======== Dataset records ========

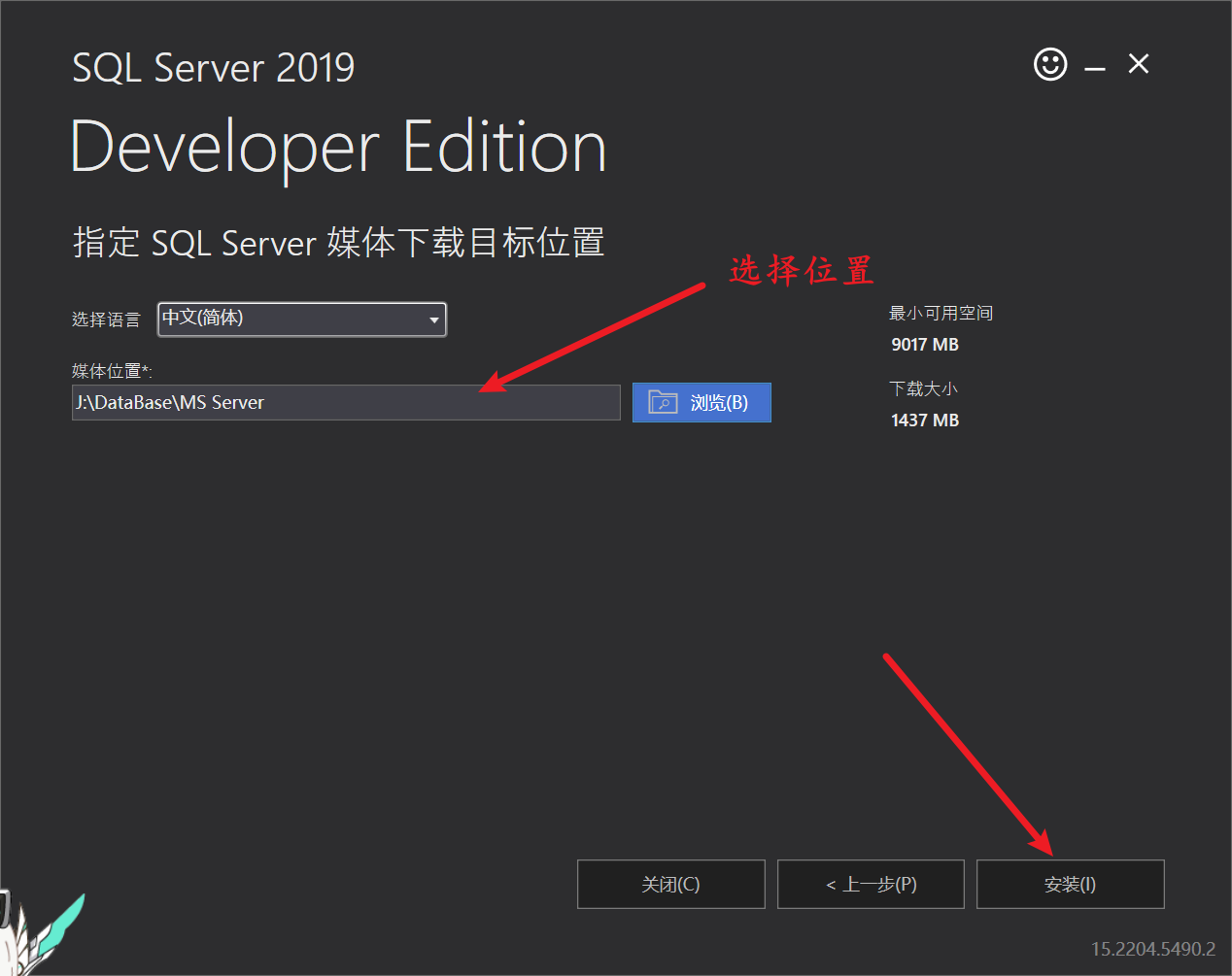Open the 中文(简体) language combo box

(x=291, y=320)
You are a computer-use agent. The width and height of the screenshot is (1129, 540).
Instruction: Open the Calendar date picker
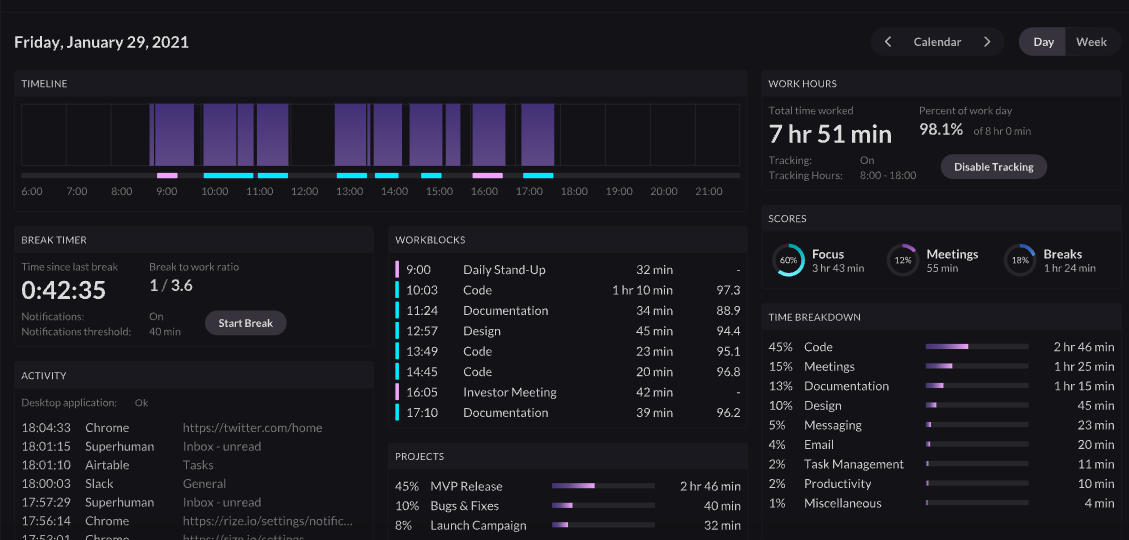click(x=937, y=42)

========

◆ **Aim of the exercise**
Please copy every row above word for word, leaving the pictures out of your answer.

◆ **Written answer**
Open the 中文(简体) language combo box

(x=291, y=320)
You are a computer-use agent. The width and height of the screenshot is (1129, 540).
Instruction: Open the Calendar date picker
click(x=937, y=42)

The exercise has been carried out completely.